Early treatment of benign prostatic hyperplasia: implications for reducing the risk of permanent bladder damage.Drugs Aging. 2003;20(3):185-95. Review.PMID: 12578399

A significant change has occurred in the management of symptomatic benign prostatic hyperplasia (BPH) since effective pharmacological treatment became available and led to a significant decrease in the number of surgical procedures in many Western countries.

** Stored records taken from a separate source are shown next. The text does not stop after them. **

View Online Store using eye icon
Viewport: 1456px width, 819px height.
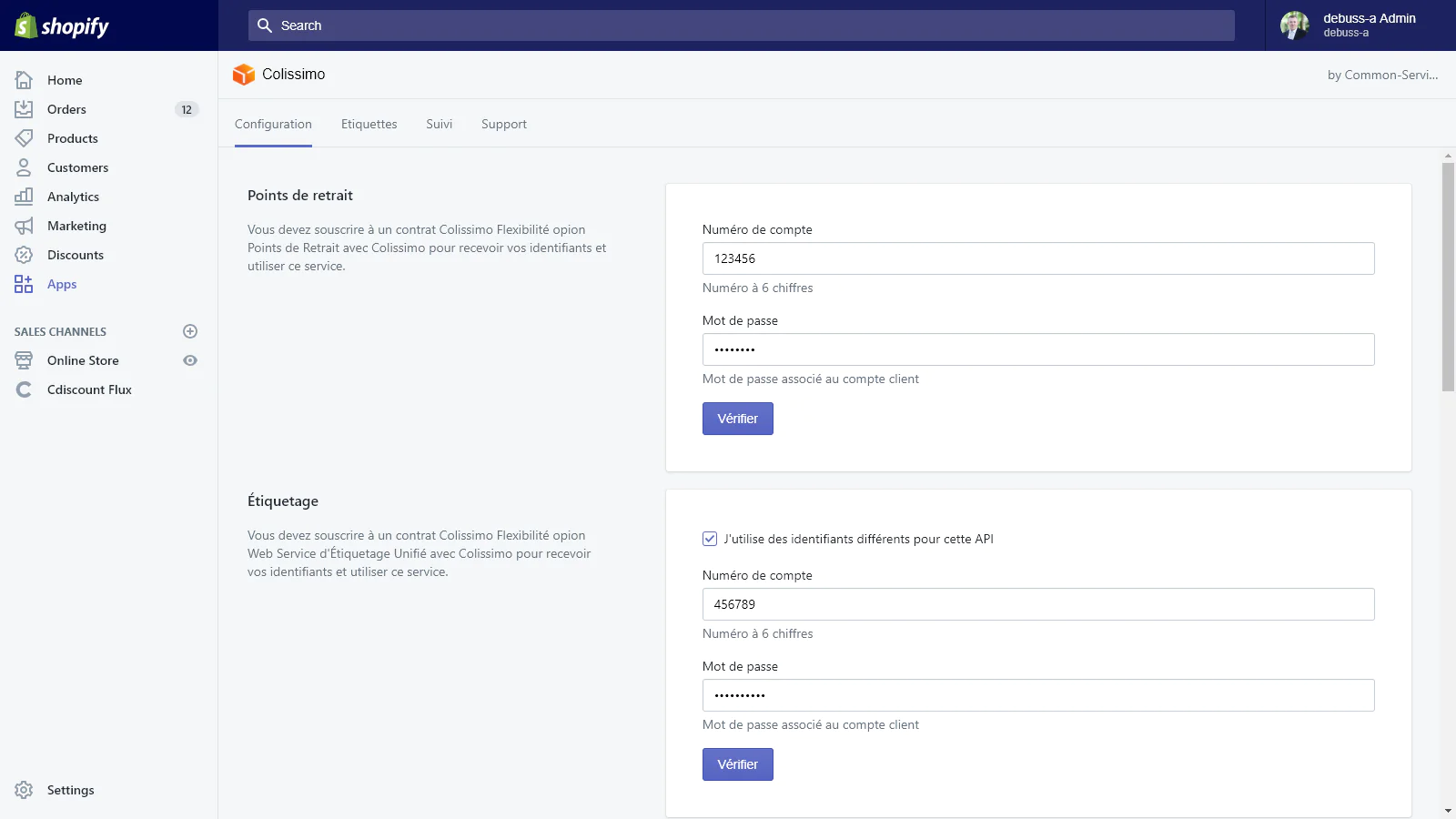tap(190, 360)
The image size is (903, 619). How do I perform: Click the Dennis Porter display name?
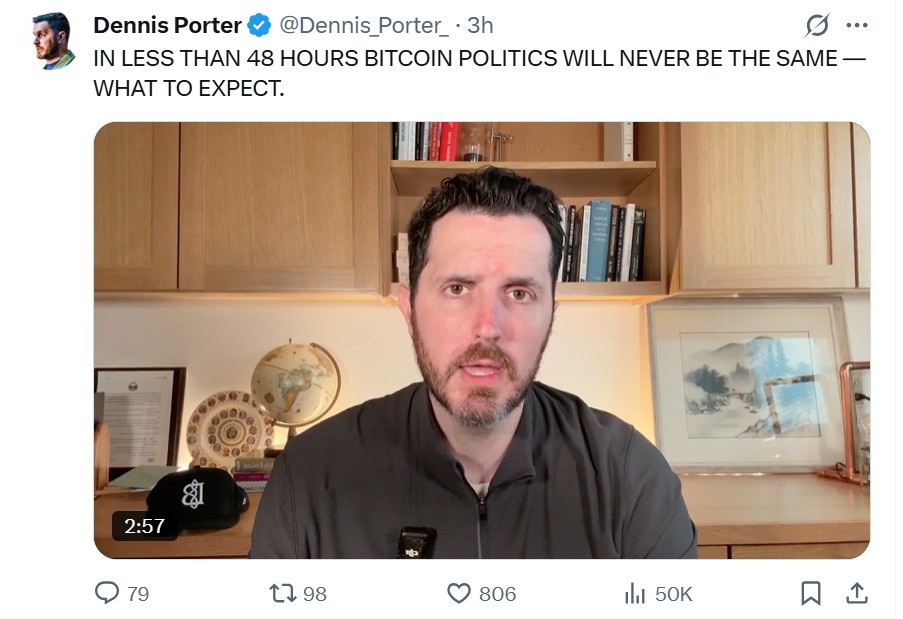[x=167, y=25]
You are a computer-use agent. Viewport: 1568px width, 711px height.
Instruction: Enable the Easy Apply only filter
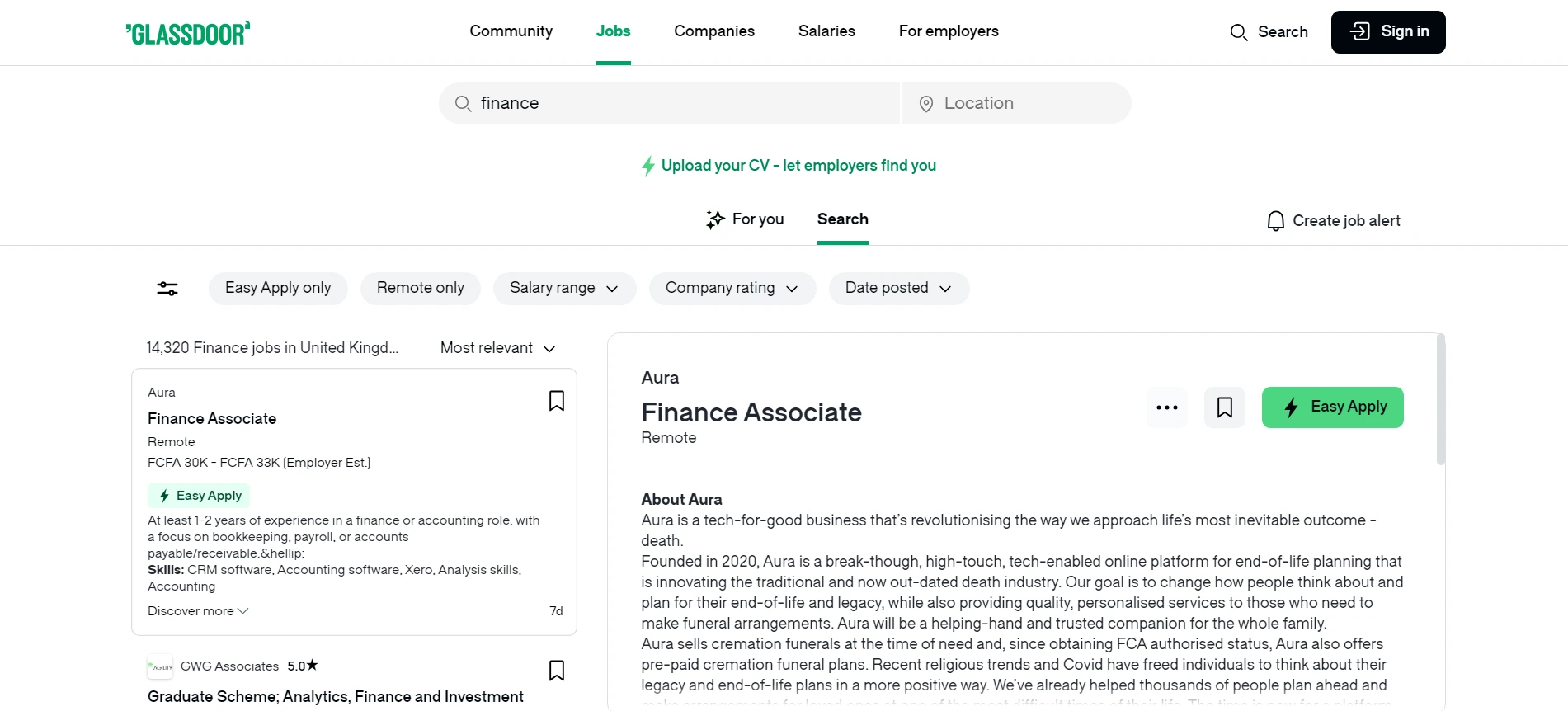(278, 288)
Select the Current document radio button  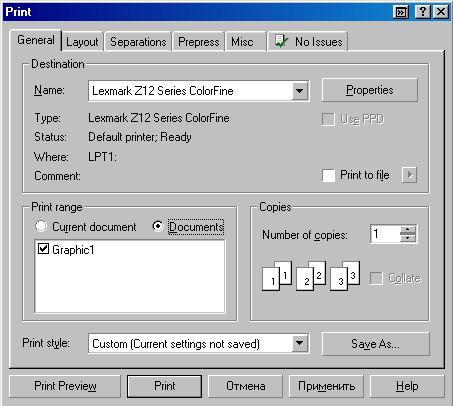pos(41,226)
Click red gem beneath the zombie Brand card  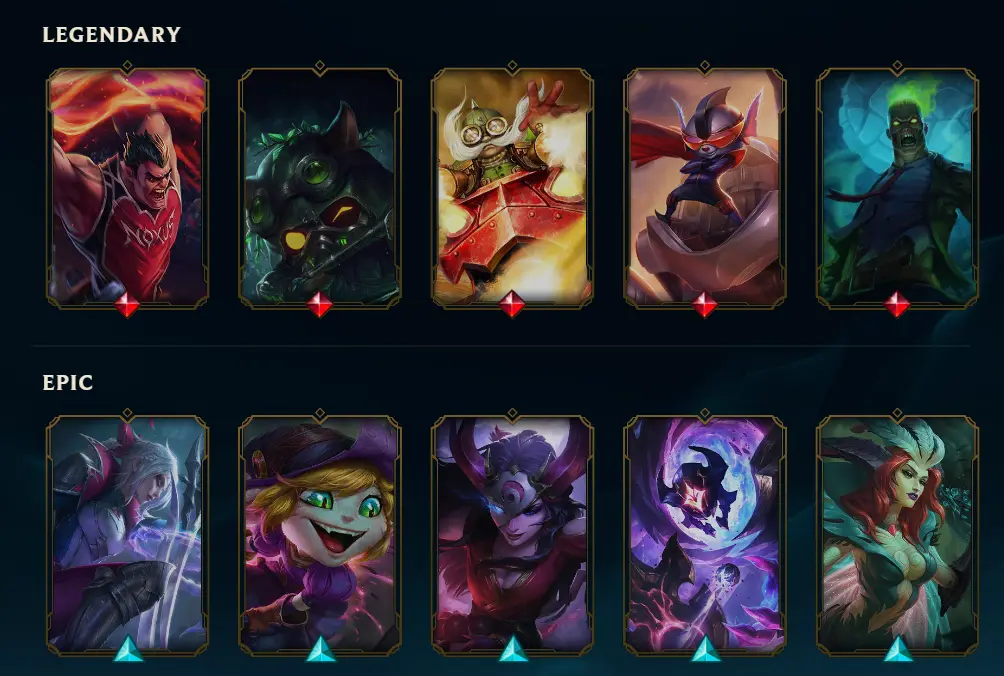point(897,305)
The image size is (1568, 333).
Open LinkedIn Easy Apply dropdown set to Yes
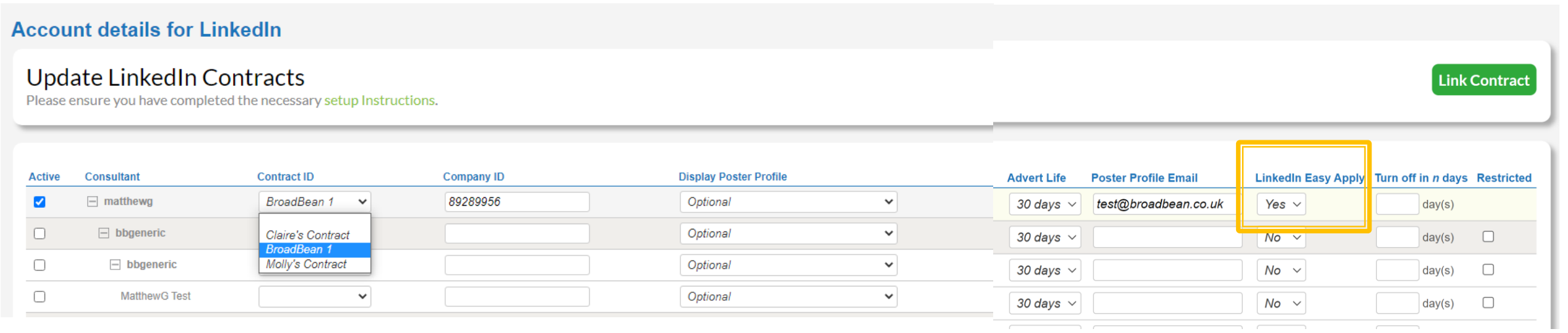[x=1281, y=205]
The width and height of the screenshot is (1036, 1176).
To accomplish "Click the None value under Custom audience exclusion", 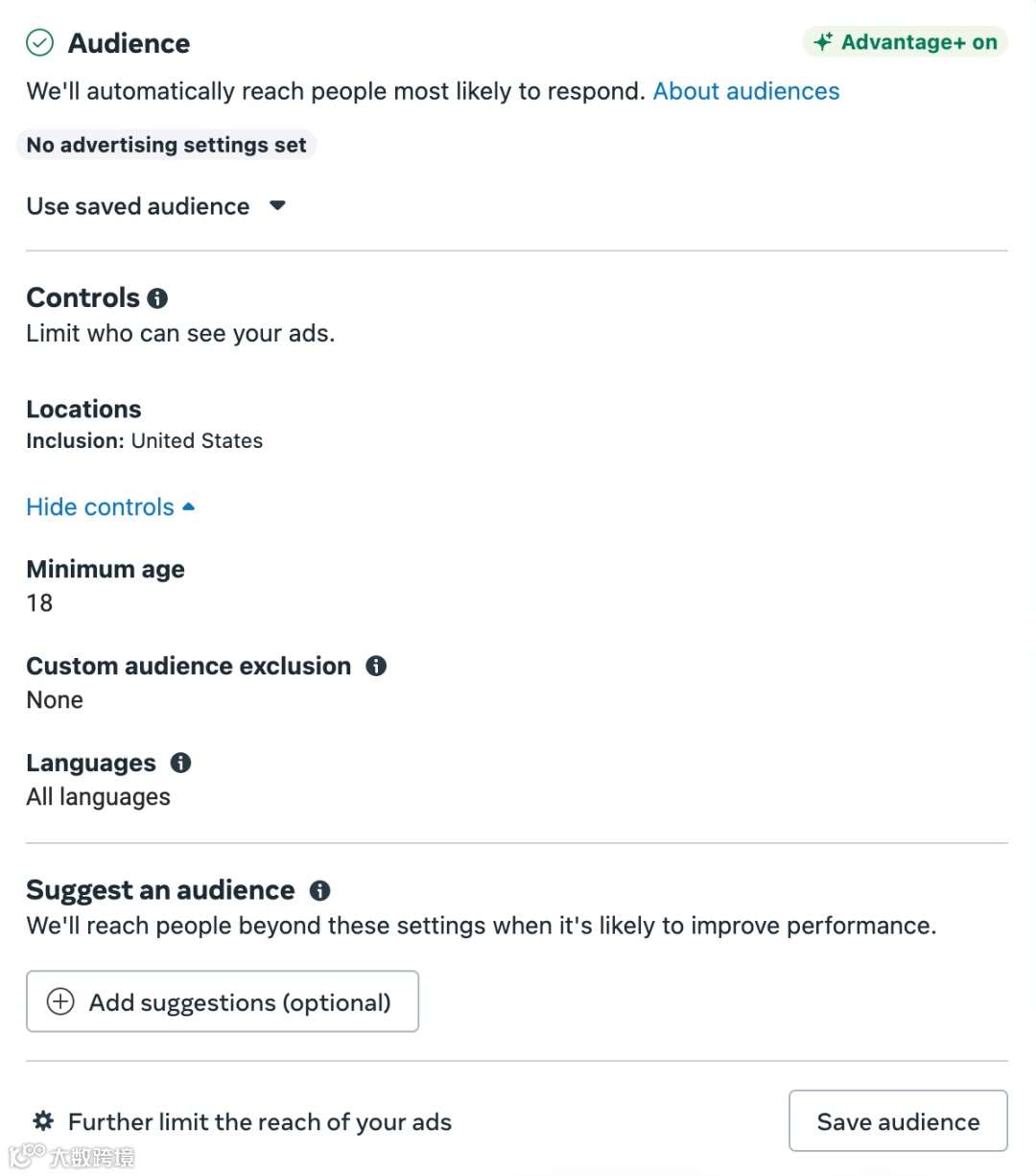I will [x=55, y=700].
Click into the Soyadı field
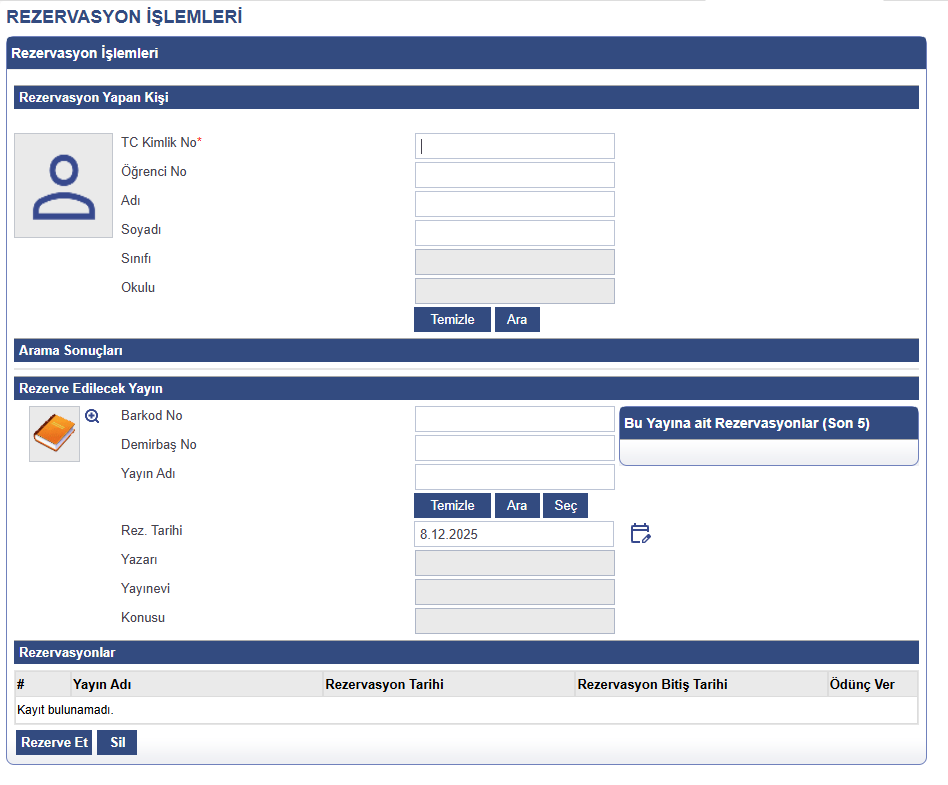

Prostate cancer vs hyperplasia: relationships with prostatic and adipose tissue fatty acid composition.Prostaglandins Leukot Essent Fatty Acids. 2002 May-Jun;66(5-6):467-77.PMID: 12144866

The most pronounced difference between cancer patients and hyperplasia patients was a 3-fold elevated prostatic palmitoleic acid in the former group. Relative to benign hyperplasia patients, cancer patients had reduced prostate tissue arachidonic and docosahexaenoic acid levels. Finally, there was a significantly reduced omega-3/omega-6 polyunsaturated fatty acid ratio in the prostate cancer patient as opposed to the benign hyperplasia group. The pronounced elevations in prostatic tissue palmitoleic acid in cancer patients highlight a possible role of this fatty acid in neoplastic processes. The decreased arachidonic acid levels in cancer patients possibly stem from enhanced metabolism of arachidonic acid via lipoxygenase and cyclooxygenase pathways, and the formation of derivatives such as 5-HETE, 15-HETE, 12(S)-HETE and PGE(2). {interesting anecdote, but it doesn't mean anything about oral supplementation}

{My take is do the alpha blocker and the proscar, and not worry the "alternative" preparations.}

Regards.

----- Original Message -----

From: loganruns73

Sent: Tuesday, October 05, 2004 1:38 AM

Subject: [ ] Saw Palmetto Effective for BPH

Permixon is a commercial extract of saw palmetto. -- Logan[Evaluation of the clinical benefit of Permixon and tamsulosin in severe BPH patients--PERMAL study subset analysis][Article in French]Debruyne F, Boyle P, Calais da Silva F, Gillenwater JG, Hamdy FC, Perrin P, Teillac P, Vela-Navarrete R, Raynaud JP, Schulman C.Hopital Universitaire Saint Radboud, Nijmegen, Pays-Bas. f.debruyne@...Prog Urol. 2004 Jun;14(3):326-31.OBJECTIVE: To compare the efficacy of the lipido-sterolic extract of Serenoa repens, Permixon, to that of the a-blocker, tamsulosin, in the treatment of severe low urinary tract symptoms (LUTS) of benign prostatic hyperplasia (BPH). METHODS: In a 12-month, double-blind, randomized study that showed equivalent efficacy of Permixon 320 mg/day and tamsulosin 0.4 mg/day ("PERMAL study"), 685 BPH patients with IPSS > 10 had been analyzed for efficacy. Of these, the 124 patients with severe LUTS (IPSS > 19) at randomization were retained for this subset analysis. After a 4-week run-in period, 59 and 65 patients had been randomized to tamsulosin and Permixon groups, respectively. Both treatment groups were compared regarding the evolution from baseline of total IPSS and its irritative and obstructive subscores. LUTS-related QpL, prostate volume, Qmax and MSF-4 (sexual activity questionnaire) at different time points over 1 year An analysis of variance of changes from baseline to end point was performed for all the parameters. The over-time evolutions of total, irritative and obstructive IPSS were further compared using a variance analysis for repeated measurements. RESULTS: At 12 months, total IPSS decreased by 7.8 with Permixon and 5.8 with tamsulosin (p = 0.051); the irritative symptoms improved significantly more (p = 0.049) with Permixon (- 2.9 versus - 1.9 with tamsulosin). The superiority of Permixon in reducing irritative symptoms appeared as soon as month 3 and was maintained up to month 12 (p = 0.03). CONCLUSION: Permixon 320 mg/day was shown to be slightly superior to tamsulosin 0.4 mg/day in reducing LUTS in severe BPH patients after 3 months and up to 12 months of treatment.